Cette autonomie des collectivités locales a été un levier important de toute la vague d'évitement ségrégatif enclenchée par les classes moyennes blanches . Comme le rappelle Mike Davis dans City of Quartz à propos des zones péri-urbaines de Los Angeles : « Le développement des municipalités suburbaines hors des limites de la ville de L.A ouvrit de nouvelles perspectives au séparatisme résidentiel : la municipalisation et l'autonomie de décision qui en découlait en matière d'occupation des sols permettait enfin d'ériger des barrières vraiment infranchissables entre les propriétaires blancs et les autres. (..) Les habitants des minimal cities pouvaient établir un plan d'occupation des sols qui excluait de fait les locataires à faibles revenus, gros consommateurs de services publics ; la contractualisation de ces services leur permettait en outre d'éliminer la menace syndicale et de se prémunir contre toute logique bureaucratique d'expansion des services municipaux ; plus important encore ils soustrayaient leur patrimoine immobilier à toute pression fiscale redistributrice. » C'est cette re-ségrégation qui est un des déterminants les plus importants des « inégalités scolaires » aux États-Unis et des diverses modalités de privatisation.

Laurent Davezies note assez justement dans une interview « Dans la lutte des classes, c'est la confrontation entre les deux qui fait progresser la société ; or actuellement il n'y a plus de confrontation, mais une mise à distance spatiale. » (In Esprit n°393) Mais c'est un jeu dangereux.
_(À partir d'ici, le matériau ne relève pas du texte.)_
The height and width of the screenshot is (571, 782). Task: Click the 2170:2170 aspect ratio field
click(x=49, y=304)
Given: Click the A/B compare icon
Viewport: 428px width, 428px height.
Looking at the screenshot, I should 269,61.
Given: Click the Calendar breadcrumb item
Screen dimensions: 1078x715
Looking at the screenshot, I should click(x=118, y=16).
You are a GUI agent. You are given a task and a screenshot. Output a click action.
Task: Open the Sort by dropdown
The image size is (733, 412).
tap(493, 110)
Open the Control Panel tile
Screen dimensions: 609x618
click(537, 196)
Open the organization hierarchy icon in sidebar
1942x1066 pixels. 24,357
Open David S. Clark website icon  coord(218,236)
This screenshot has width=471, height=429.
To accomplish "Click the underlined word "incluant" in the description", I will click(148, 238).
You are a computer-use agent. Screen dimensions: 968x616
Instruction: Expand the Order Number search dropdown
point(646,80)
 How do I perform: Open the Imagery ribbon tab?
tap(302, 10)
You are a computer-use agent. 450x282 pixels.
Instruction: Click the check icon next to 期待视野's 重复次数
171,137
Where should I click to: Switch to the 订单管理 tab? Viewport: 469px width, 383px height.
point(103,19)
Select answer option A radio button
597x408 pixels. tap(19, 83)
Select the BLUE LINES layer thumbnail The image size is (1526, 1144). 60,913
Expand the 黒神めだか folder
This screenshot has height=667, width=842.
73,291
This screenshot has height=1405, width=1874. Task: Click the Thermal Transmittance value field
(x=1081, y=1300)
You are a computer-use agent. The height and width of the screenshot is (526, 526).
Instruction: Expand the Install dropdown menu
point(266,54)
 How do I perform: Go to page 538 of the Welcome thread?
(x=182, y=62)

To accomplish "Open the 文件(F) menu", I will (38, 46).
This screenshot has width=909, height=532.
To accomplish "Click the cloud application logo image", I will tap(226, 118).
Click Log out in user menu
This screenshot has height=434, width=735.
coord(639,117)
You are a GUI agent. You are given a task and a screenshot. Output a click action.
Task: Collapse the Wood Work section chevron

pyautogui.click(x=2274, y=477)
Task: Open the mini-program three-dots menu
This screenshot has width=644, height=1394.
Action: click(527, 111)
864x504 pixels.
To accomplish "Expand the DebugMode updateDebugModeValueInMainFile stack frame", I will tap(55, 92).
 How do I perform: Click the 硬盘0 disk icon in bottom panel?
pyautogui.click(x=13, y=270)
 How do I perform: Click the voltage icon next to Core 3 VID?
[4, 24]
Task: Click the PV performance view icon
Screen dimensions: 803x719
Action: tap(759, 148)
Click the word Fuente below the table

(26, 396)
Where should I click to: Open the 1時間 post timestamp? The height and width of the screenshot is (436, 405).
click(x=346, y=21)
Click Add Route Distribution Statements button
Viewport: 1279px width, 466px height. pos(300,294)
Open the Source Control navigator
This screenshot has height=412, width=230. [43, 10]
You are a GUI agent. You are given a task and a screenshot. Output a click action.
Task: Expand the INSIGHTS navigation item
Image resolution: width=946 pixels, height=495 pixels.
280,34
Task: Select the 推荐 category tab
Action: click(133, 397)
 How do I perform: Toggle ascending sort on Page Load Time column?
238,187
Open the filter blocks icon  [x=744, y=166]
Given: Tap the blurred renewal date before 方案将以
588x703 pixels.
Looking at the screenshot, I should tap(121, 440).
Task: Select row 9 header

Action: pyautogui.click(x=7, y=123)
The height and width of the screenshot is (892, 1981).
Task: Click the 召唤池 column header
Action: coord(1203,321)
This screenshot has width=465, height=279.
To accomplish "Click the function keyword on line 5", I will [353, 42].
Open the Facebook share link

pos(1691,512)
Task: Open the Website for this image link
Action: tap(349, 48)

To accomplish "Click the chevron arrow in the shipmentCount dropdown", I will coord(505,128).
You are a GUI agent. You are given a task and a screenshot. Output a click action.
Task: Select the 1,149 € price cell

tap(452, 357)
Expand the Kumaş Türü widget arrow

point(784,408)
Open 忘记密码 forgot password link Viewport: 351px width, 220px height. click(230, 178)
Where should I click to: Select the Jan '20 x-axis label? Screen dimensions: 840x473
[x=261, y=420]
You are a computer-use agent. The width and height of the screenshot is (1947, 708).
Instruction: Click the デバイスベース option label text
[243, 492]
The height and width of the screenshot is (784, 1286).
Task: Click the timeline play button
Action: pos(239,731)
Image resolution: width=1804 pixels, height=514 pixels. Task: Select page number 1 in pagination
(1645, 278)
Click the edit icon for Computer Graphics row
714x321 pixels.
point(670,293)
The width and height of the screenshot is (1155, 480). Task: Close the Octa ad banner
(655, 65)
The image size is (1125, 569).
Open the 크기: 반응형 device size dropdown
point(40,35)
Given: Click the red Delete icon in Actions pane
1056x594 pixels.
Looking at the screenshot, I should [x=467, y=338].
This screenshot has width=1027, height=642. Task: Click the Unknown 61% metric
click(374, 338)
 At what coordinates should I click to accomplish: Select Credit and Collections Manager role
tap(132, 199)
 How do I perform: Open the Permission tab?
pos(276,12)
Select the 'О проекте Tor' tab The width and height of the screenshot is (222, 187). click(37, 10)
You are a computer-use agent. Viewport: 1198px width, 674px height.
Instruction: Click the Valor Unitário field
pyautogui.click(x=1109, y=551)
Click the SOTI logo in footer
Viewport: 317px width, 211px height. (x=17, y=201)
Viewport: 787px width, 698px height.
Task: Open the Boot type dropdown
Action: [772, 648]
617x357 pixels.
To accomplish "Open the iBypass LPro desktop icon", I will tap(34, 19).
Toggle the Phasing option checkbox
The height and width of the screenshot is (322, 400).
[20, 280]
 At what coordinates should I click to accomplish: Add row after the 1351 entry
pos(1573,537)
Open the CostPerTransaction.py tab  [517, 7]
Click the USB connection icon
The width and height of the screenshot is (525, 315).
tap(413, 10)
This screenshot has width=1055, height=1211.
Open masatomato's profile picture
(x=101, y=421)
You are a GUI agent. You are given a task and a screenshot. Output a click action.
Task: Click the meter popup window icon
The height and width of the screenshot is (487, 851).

De fait, avec la mondialisation ( et la fuite du capital) la stratégie d'évitement s'est en partie retournée contre ses initiateurs. Comme le rappelle Bill Bishop au sujet des États-Unis dans The Big Sort : « Le niveau d'éducation a toujours prédit la croissance d'une ville, mais au début des années 70 cette relation s'est approfondie. Les villes qui croissaient et s'enrichissaient le plus vite étaient celles où les diplômés convergeaient (..) Chaque action produisait des effets qui venaient la renforcer en retour : les personnes diplômés convergeaient vers une ville, accroissant les disparités salariales régionales, ce qui attirait encore plus de diplômés, etc..) » Ce « brain drain » métropolitain a donc aussi en partie marginalisé cette classe moyenne infra-urbaine dont le sur-investissement territorial a accouché du Tea Party et autres mobilisations hystérisées de défense d'un privilège blanc supposément menacé. On remarquera en passant que le cocktail néo-populiste incarne au bout du compte assez bien la « formule trinitaire » ( économique, sociale, territoriale) de la prochaine phase de crise.

On voit au fil de ces trois exemples, qu'au delà de l'habituel manichéisme statolâtre, la privatisation trouve sa source dans des dynamiques de long terme, de même d'ailleurs qu'on a pu écrire ( en 1987!) au sujet de la trajectoire inverse du système éducatif français : « alors que collectivement on s'interroge sur les grandes orientations à donner aux politiques scolaires, les groupes sociaux, dans leur stratégie de reproduction continuent à miser fortement sur la scolarisation, créant ainsi la demande et se mobilisant pour défendre leurs acquis qu'ils sentent menacés. Ainsi s'explique probablement que, sous l'effet de la crise, on n'ait pas réussi à comprimer davantage les investissements scolaires. » ( Dandurand & Olivier Les paradigmes perdus. Essai sur la sociologie de l’éducation et son objet ) Le système scolaire et ses évolutions nous rappellent que la reproduction n'est pas un simple mécanisme dont le renouvellement serait immanquablement assuré par un appareil idéologique d'État ou on ne sait quelle institution disciplinaire omnisciente mais bien le produit des classes et de leur lutte ( dans tous les aspects de celle-ci , d'où les guillemets)...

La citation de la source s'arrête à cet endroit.